Ein Drittel davon, so schätze ich, verwirklicht erfolgreich seine Begabungen und wird zu den rund 824.000 Unternehmern, Topmanagern, Bestsellerautoren, Supersportlern, Spitzenprogrammierern, Ministern und anderen Stützen der Gesellschaft, ohne die ein komplexes soziales System nicht existieren kann.

Seine Erweiterung um 1% erinnert mich an die Definition von Andrea Brackmann  „partiell hochbegabt“, mit der Kinder bezeichnet wurden, die in einigen Gebieten klassischer IQ-Tests sehr gut (z.B. im mathematischen Teil), in anderen (z.B. im verbalen Teil) weniger gut abgeschnitten haben. – Da stellt sich doch die Frage, welche Aussagekraft der Gesamtwert überhaupt haben soll? Aber viel problematischer finde ich, das hier von Hochleistung auf Hochbegabung rückgeschlossen wird. Und warum Unternehmer automatisch hochbegabt sein müssen und nicht einfach zumindest in einigen Fällen nur bessere Gauner als der Durchschnitt sind, ist mir auch nicht klar.

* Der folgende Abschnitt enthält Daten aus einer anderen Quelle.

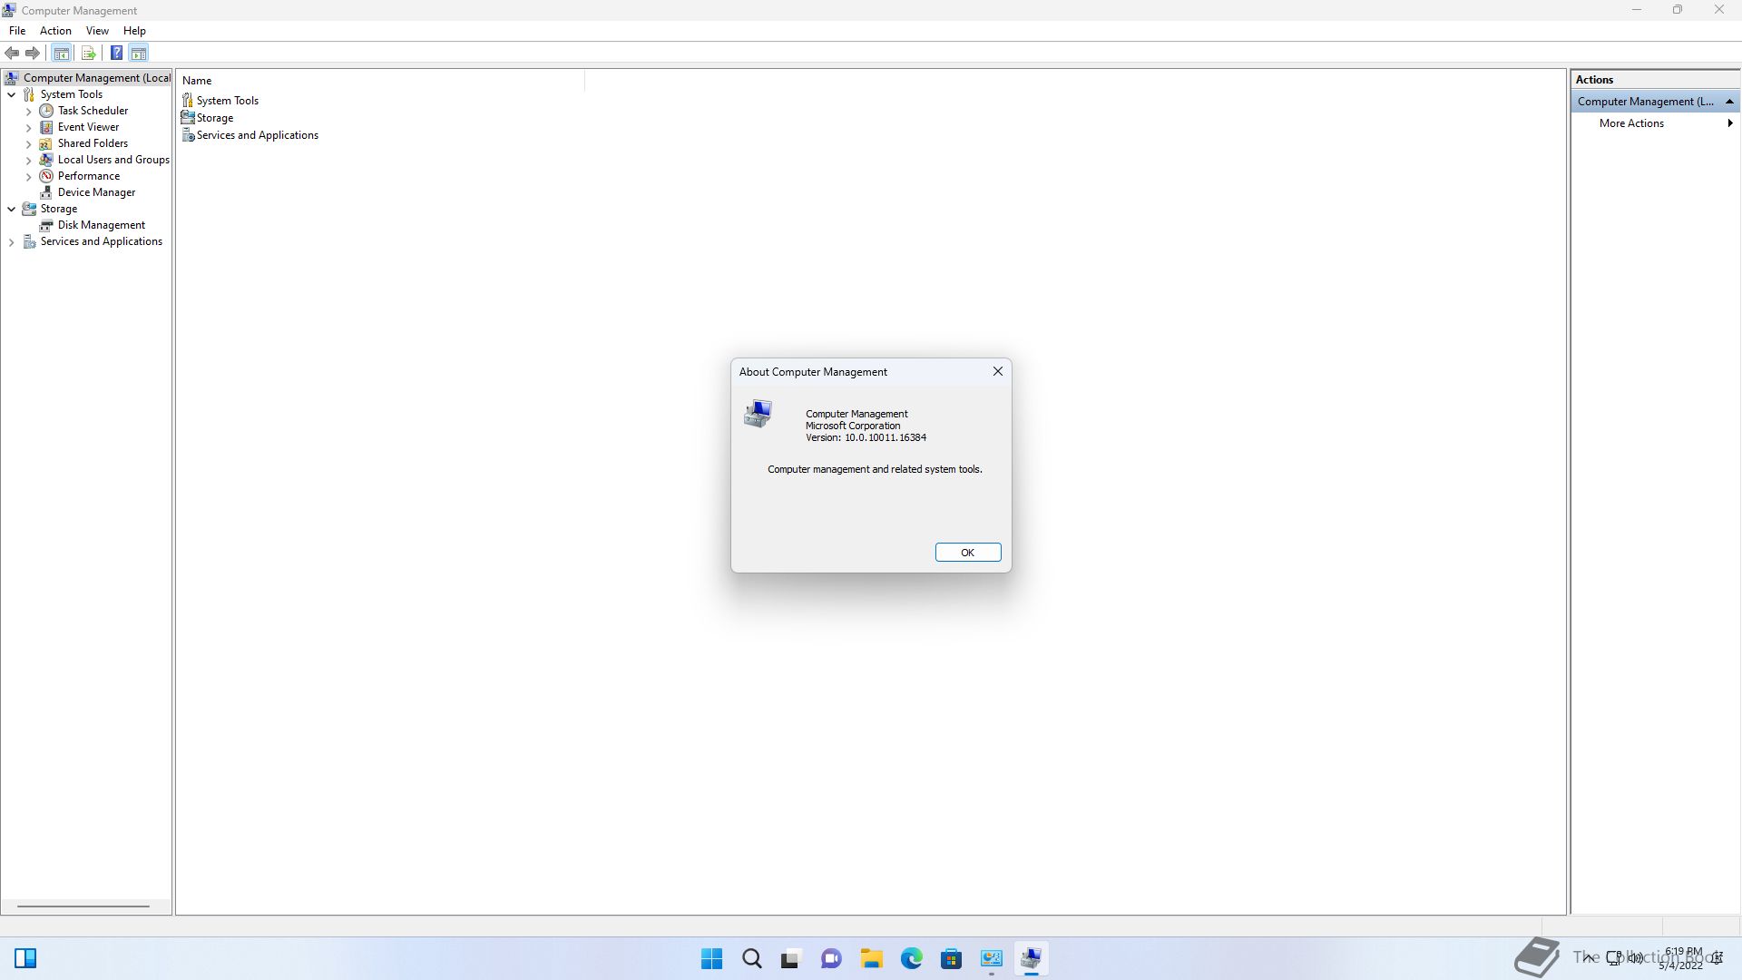
Task: Click the Storage icon in the list
Action: [x=188, y=118]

Eines seiner Lieblingsbeispiele im Buch ist Jodi Foster, eine sehr talentierte und erfolgreiche Schauspielerin und Regisseurin, die mit Das Wunderkind Tate einen sehr tollen Film, passend zum Thema, gemacht hat. Gibt man in Google IQ Jodi Foster ein, dann wird man mit einer großen Zahl von Links bedient, in denen ihr ein IQ von 140 zugeschrieben wird (man findet so auch die IQs von Goethe, Adolf Hitler und nahezu jedem beliebigen noch lebenden oder schon verstorbenen Prominenten). Jodi Foster aber antwortet in der Süddeutschen auf die Frage nach ihrem IQ:

Erstaunlich, dass das immer wieder über mich zu lesen ist. Ich kenne meinen IQ nicht. Ich habe ihn nie testen lassen!

Wenn man etwas genauer darüber nachdenkt, dann kann man erkennen, dass es mindestens 3 Persönlichkeitsmerkmale gibt, die bestimmt miteinander korrelieren, aber in jedem einzelnen Menschen vollkommen unterschiedlich gewichtet sind: Intelligenz, Begabung, Kreativität. Diese drei tragen (gestützt oder gehemmt durch viele innere Faktoren und äußere Einflüsse) zu dem bei, was dann alle sehen können, die Leistung des Betreffenden. Scheidt unterscheidet nicht zwischen Intelligenz, Begabung und Kreativität. Das führt dazu, dass er annimmt, dass alle Hochbegabten kreativ (=erfolgreich) sein müssen und umgekehrt, alle Kreativen hochbegabt. Diesem stringenten Zusammenhang widerspricht zum Beispiel Andrea Brackmann in ihrem Buch. Und Detlev Rost hat in seinen Studien gezeigt, dass es keinen 1:1-Zusammenhang zwischen IQ und (schulischen) Leistungen gibt.

Fazit: In einem Punkt stimme ich Scheidt zu: Intelligenz und Begabung sind zweierlei, in einem zweiten Punkt nicht: Begabung muss sich nicht in Kreativität (bzw. Erfolg, auch das bei ihm fast synonym) zeigen. Wer sich ein eigenes Bild machen will, ohne das Buch zu lesen, kann auch die Homepage von Jürgen vom Scheidt besuchen, er hat dort viel ergänzendes Material bereitgestellt.